Script          <- Value EOF

EOF             <- !.

Value           <- IntegerLiteral

IntegerLiteral  <- [+\-]? ('0' ('x' / 'X') HexNumeral 
                           / DecimalNumeral ) [uU]?

HexNumeral      <- HexDigit ([_]* HexDigit)* / '0'

HexDigit        <- [0-9] / [A-F] / [a-f]

DecimalNumeral  <- [1-9] ([_]* [0-9])* / '0'     

# ...

The first line package gendsl is package declaration which decides which package the generated golang file belongs to. The following type declaration type parser Peg {} used to define the parser type, which we will use it later for evaluation but you can ignore it for now.

After the parser type declaration we can start to define your syntax rule till the end.

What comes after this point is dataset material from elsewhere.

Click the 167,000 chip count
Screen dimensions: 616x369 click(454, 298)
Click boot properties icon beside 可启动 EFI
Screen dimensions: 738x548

This is different from the workflow I used to work with with yacc when I have to define a union type and a lot of token types before I can actually define my grammar, which could be really confusing. Anyway, let's take a quick look at the grammar definition.

The very first rule

If you have worked with CFG before you might find the definition DSL syntax quite familiar. The right hand side of the '<-' refers to the pattern of lexical elements, which could be some other patterns or character sequence, and the left hand side is the name of the pattern. Pretty easy, right?

Let's pay attention to the first pattern rule here since the first rule is always to entry point of the parser. The entry point Script here is consist of two parts, one is a rule refers to Value which is consist of a sequence of specified characters(we will get back to this later), the other one EOF is kind of interesting. Let's jump to the next rule to find the pattern of EOF. As you can see, EOF is consist of !.. What does !. mean? The !actually means NOT, and . means any character, so !. means NOTHING AT ALL or End Of File if you will. As a result whenever the parser find there is no character to read, it will stop here and treat it as an dummy rule call EOF which might produces the rule Script. This is quite a common pattern for PEG.

More about the rule syntax

So much like the regular expression(RE), the syntax of PEG is simple:

. stands for any character.
character set like [a-z] is also supported.
X matches one character if X is a character or a pattern when X is the name of an rule.
X? matches one character or pattern or none, while X* matches zero or more and 'X+' matches one or more.
X \ Y matches X or Y where X and Y could be characters, patterns or rule name.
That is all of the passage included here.